# X Fish plus Vs Solo Skiff Vs??



## atti_mac (Jul 10, 2016)

I ran into an article about the X Fish solo and plus 2. Love the idea, basically a motorized kayak. The similar "vessel " is the Solo Skiff but I like the XFish better. I can't find any used for sale in Florida not even a group who talk about it. Anyone has it, or has an opinion about it?? I was about to get a Solo Skiff this week but few people mentioned it is only enjoyable basically in flat water. Every small wave will hit the hull and will transfer to your body. 1 guy said after 2 hours he felt his brain will explode lol. And I feel the xfish has more space. 
I always getting from people to go with a Gheenoe but I don't like the idea to get filled up with water in a rough day


----------



## GatorFan321 (Jun 8, 2016)

Ive never fished either of those but I have fished off the big Bote sup and its nothing even close to a Gheenoe as far as stability or fishability. I much prefered my 2 Gheenoes (both 15-4, one a regular hi sider and one a NMZ). The NMZ weighs less than the solo skiff, you can put a bigger motor on it and its super stable for something that size. Stable enough for 2 anglers each on top of coolers on the decks. I have no idea how you would fill it with water. I have been caught in some nasty stuff and never once even thought for a second it wasnt safe. There are also bilge pumps in case you somehow manage to take on water. Gheenoes are cheaper and easier to find too. There is probably a reason a lot of people tell you to go with one over those other two...


----------



## atti_mac (Jul 10, 2016)

I will wait in this point, and will try out the NMZ as well, the problem is a used is more expensive than the new one... I already have a Johnson 9.5hp motor for it lol


----------



## WhiteDog70810 (May 6, 2008)

I have no experience with either hull, but I do have two pieces of advice.

Never listen to anyone else's opinion on stability. The guys that write things off as too unstable usually expect every hull to be as stable as a pontoon boat while there are some kung fu masters who will tell you a 1036 jonboat is stable. You gotta try them all yourself. 

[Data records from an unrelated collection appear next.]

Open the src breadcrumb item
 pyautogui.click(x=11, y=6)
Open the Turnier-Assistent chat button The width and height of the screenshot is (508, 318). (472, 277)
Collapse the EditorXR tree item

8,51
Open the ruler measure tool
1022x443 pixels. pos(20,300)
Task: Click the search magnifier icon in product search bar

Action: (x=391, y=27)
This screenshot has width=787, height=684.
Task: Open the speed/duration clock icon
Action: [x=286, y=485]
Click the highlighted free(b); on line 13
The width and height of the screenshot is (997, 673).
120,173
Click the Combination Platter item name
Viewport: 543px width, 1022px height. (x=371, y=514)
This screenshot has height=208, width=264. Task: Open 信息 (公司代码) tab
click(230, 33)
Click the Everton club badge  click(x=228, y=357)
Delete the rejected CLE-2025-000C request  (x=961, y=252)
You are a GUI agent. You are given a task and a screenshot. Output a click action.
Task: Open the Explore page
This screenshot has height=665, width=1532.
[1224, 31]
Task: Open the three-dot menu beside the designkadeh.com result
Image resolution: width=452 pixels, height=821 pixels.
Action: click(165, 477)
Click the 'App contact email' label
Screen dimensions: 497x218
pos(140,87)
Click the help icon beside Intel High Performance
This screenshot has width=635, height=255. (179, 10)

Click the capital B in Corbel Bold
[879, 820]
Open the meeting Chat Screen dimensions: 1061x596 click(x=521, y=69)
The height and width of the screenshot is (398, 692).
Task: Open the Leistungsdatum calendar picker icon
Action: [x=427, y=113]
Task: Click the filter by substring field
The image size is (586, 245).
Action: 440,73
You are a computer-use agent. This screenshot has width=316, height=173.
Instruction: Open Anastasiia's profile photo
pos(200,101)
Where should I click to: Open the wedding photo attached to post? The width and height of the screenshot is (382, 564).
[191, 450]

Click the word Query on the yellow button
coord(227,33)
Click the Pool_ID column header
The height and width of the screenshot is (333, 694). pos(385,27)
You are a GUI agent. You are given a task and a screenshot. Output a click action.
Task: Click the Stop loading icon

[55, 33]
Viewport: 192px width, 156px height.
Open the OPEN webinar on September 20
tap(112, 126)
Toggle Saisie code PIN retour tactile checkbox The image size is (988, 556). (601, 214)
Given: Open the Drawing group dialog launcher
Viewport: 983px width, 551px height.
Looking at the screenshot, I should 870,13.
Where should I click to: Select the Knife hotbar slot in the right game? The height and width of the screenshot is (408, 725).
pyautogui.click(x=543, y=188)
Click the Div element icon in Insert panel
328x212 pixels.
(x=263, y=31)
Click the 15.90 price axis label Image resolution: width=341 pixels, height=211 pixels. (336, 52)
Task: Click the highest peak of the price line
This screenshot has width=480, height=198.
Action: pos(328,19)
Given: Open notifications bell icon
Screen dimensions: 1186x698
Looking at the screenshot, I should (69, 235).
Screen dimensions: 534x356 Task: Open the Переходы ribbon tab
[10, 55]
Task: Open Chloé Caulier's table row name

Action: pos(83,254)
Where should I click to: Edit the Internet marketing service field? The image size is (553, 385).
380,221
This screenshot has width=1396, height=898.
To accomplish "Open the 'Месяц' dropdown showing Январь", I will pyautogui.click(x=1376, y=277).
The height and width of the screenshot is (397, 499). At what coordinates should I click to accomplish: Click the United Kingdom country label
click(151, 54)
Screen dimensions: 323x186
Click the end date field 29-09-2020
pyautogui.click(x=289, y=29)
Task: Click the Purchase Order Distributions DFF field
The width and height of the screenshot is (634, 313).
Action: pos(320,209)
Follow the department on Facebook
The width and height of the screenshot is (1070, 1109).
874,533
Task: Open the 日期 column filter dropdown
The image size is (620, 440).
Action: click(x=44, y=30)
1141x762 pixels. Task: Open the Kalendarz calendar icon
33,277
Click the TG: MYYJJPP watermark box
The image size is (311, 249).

Next, stop worrying about swamping a Gheenoe. Unless you need to go offshore, a Gheenoe will be fine. A Gheenoe can handle short action lake chop from an afternoon thunderstorm, which is all that can be asked of any microskiff. You are expected to avoid anything worse, but those conditions do not sneak up on you. A Gheenoe will be uncomfortable and wet if you have to run through any chop, so you'll have to slow down, but it will only swamp if you do something dumb.

Nate


----------



## GatorFan321 (Jun 8, 2016)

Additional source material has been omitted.